Market share data from W3Techs, May 2026.

Beyond CMS platforms, the detector also identifies analytics tools (Google Analytics 4, Google Tag Manager, Hotjar, Plausible), CDN providers (Cloudflare, Fastly), and hosting platforms (Vercel, Netlify, WP Engine) from response headers and script patterns.

Why We Show the Evidence

Every other free CMS detector is a black box — it tells you "WordPress" and gives you a confidence percentage with no explanation. We show the exact signal that triggered each detection: "Meta generator: 'WordPress 6.5.3'", "HTTP header x-pingback: /xmlrpc.php", "Script src: wp-content/themes/...".
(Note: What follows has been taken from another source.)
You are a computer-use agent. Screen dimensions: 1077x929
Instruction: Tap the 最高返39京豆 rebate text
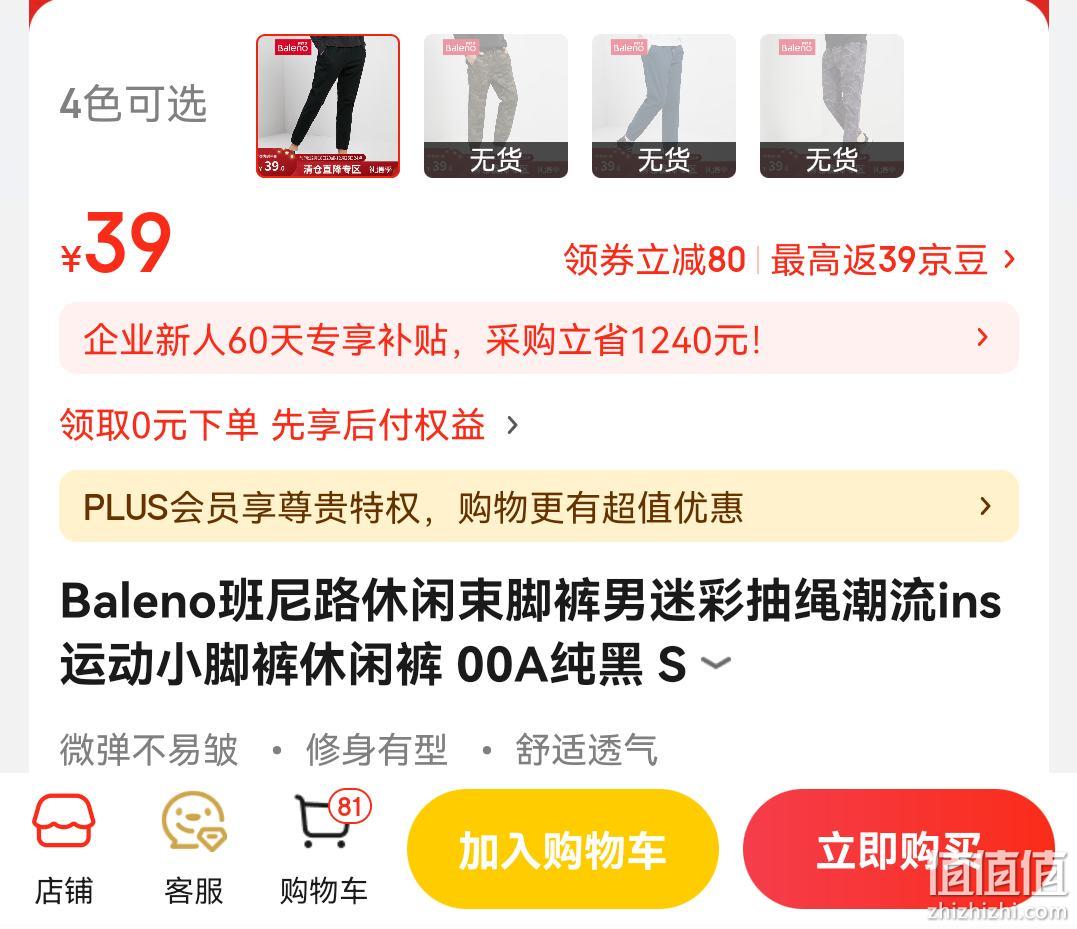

This matters for SEO and security audits. If you're a consultant reviewing a client's site, you need to know why the tool reached its conclusion — and whether the signals are intentional or accidental leaks. A site exposing its WordPress version via meta generator is also exposing it to attackers scanning for vulnerable versions.

If you're trying to hide your tech stack, the evidence list tells you exactly what to suppress. The HTTP headers panel shows every response header, making it easy to identify unnecessary information disclosure.

🔍 Transparent detection

Every result shows which signal triggered it. No guessing why the tool reached its conclusion.

🛡️ Security insight

Version numbers exposed via generator tags are also visible to attackers. Know what you're leaking.

📡 Raw headers

Every HTTP response header is displayed in full — useful for debugging CDN configuration and server setup.

Related Tools

Frequently Asked Questions

Why didn't you detect my CMS?
Several things can prevent detection. Security plugins (Wordfence on WordPress, Cloudflare Bot Management) suppress generator tags and custom headers. Headless setups decouple the CMS from the rendered HTML entirely. Sites that heavily restrict bot traffic may return a CAPTCHA page instead of the real HTML. Our tool relies on static HTML signals only — if a site removes all traces of its stack from the source, it is genuinely undetectable without browser-level execution.
What's the difference between High, Medium, and Low confidence?
High confidence (70%+) means at least two independent signals matched — for example, both a meta generator tag and a platform-specific HTTP header. Medium confidence (40–69%) means one strong signal matched, such as a generator tag alone or a platform-specific cookie. Low confidence (<40%) means only weak signals were found, like a script URL pattern that could appear on multiple platforms. The evidence list shows exactly which signals triggered the result.
Why does my WordPress site also show React or Vue?
WordPress is a PHP CMS, but its themes and plugins can load React (used by the Gutenberg block editor) or Vue components. Showing both is correct — the CMS and its front-end rendering framework are two separate things. Headless WordPress setups explicitly use WordPress as a backend API while rendering the frontend in Next.js, Gatsby, or another React framework.
Is this the same as Wappalyzer or BuiltWith?
Similar concept, different approach. Our key differentiator is showing the evidence that triggered each detection — the specific header, HTML pattern, or script that gave it away — which no other free tool does. We cover 20+ CMS platforms and 10+ frameworks, analytics, and CDN providers. BuiltWith and Wappalyzer cover far more technologies (2,500+) but don't explain their reasoning.
Can you detect headless CMS setups?
Partially. Headless CMSes like Contentful, Sanity, and Strapi only leave signals when their API or CDN is used to serve assets directly. If the frontend is built with Next.js pulling from Contentful's API and the assets are self-hosted, there may be no detectable Contentful signal in the HTML. We detect what's visible in the static page response — if the CMS is fully decoupled, it will not appear in results.
Why does it show 'JS global' in the evidence?
Some technologies write global JavaScript variables into the page source as inline script blocks. We parse those inline scripts from the static HTML to find globals like window.__NEXT_DATA__ (Next.js) or window.Shopify (Shopify). Globals created dynamically after JavaScript execution (not present in the raw source) cannot be detected without a headless browser — we note this in results when it's relevant.